The problem of clustering arises whenever there is a collection of objects that you want to classify or organize into coherent groups. Naturally, the first thing you do is check how similar or dissimilar each pair of objects is. This is commonly known as a distance function, where the objects at a larger distance from one another are less similar to each other. Given a distance function on the objects, the clustering problem seeks to divide them into groups so that objects within the same group are “close” and objects in different groups are “far apart.” Our goal is to find a clustering of maximum spacing.

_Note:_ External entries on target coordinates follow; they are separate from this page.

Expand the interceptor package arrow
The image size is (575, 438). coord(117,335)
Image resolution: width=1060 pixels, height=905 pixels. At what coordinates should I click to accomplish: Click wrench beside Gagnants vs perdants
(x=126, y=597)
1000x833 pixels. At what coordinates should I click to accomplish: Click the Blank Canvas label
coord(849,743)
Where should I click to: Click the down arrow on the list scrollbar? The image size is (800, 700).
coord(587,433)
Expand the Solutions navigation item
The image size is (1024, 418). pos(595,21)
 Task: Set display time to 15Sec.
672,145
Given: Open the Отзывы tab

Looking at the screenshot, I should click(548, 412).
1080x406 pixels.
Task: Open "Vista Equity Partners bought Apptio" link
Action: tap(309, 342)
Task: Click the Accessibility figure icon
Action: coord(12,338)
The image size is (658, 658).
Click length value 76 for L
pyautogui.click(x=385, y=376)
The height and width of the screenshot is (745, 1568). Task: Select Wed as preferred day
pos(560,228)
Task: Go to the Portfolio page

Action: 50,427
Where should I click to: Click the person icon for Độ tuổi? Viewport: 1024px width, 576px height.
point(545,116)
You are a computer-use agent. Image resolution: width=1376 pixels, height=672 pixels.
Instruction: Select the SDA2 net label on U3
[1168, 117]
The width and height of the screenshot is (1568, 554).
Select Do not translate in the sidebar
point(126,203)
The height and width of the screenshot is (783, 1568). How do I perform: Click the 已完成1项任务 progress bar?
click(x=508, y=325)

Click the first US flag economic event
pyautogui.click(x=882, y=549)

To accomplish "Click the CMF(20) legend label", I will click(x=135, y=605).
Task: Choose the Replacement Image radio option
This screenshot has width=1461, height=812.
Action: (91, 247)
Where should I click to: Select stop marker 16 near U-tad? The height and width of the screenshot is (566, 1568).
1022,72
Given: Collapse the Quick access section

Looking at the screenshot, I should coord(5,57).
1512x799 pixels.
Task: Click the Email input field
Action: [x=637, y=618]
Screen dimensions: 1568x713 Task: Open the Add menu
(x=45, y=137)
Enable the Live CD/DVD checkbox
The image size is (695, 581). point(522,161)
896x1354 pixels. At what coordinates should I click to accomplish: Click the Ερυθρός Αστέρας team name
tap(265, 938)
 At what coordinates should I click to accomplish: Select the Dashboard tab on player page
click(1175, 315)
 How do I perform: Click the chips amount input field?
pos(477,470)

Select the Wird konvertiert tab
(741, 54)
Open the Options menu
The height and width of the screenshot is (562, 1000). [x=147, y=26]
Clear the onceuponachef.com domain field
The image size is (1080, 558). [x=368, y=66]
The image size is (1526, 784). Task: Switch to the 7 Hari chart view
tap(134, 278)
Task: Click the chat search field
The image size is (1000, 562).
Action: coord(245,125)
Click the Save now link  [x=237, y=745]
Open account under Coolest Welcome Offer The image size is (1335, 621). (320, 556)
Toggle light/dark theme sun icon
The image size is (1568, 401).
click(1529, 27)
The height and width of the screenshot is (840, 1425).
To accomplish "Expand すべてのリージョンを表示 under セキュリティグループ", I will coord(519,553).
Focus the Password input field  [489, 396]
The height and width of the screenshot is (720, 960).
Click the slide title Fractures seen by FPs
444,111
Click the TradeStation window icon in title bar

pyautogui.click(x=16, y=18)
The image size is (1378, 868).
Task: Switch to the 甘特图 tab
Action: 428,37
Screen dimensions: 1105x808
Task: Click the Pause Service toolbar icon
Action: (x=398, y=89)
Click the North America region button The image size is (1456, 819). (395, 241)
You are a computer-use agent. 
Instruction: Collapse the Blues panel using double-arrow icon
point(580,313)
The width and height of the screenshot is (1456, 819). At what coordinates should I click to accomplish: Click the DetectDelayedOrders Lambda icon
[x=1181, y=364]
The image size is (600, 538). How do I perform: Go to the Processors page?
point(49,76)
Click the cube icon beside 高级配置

Suppose we are given a set U of n objects, labeled p_1, p_2,…, p_n. For each pair, p_i, p_j, we have a distance d(p_i, p_j), where d(p_i, p_i)=0 and d(p_i, p_j) > 0 for distinct p_i and p_j and that distances are symmetric. We want to divide the objects in U into k groups, for a given parameter k. A k-clustering of U is a partition of U into k nonempty sets C_1, C_2,…, C_k. The spacing of a k-clustering is the minimum distance between any pair of points lying in different clusters. We want to maximize this minimum distance.

The Algorithm

To find a clustering of maximum spaces, we grow a graph on the vertex set U. The connected components will be clusters. We start by drawing an edge between the closest pair of points. Then we draw an edge between the next closest pair of points. We continue in this way, adding edges in order of increasing distance. We only add an edge, however, between points p_i and p_j if they do not already belong to the same cluster. So, our graph-growing process will never create a cycle (each cluster will be a tree). We stop once we have k clusters/trees. This is basically Kruskal's Algorithm, but we stop when we have k components rather than when we have 1 component. In other words, we stop the algorithm before it adds the last k-1 edges. This is the same as taking the entire spanning tree and deleting the k-1 most expensive edges. This algorithm produces a k-clustering of maximum spacing.

I would rate this section a 10. It was very easy to read and understand, especially after the lecture (which was kind of tricky). This definitely solidified my understanding of clustering.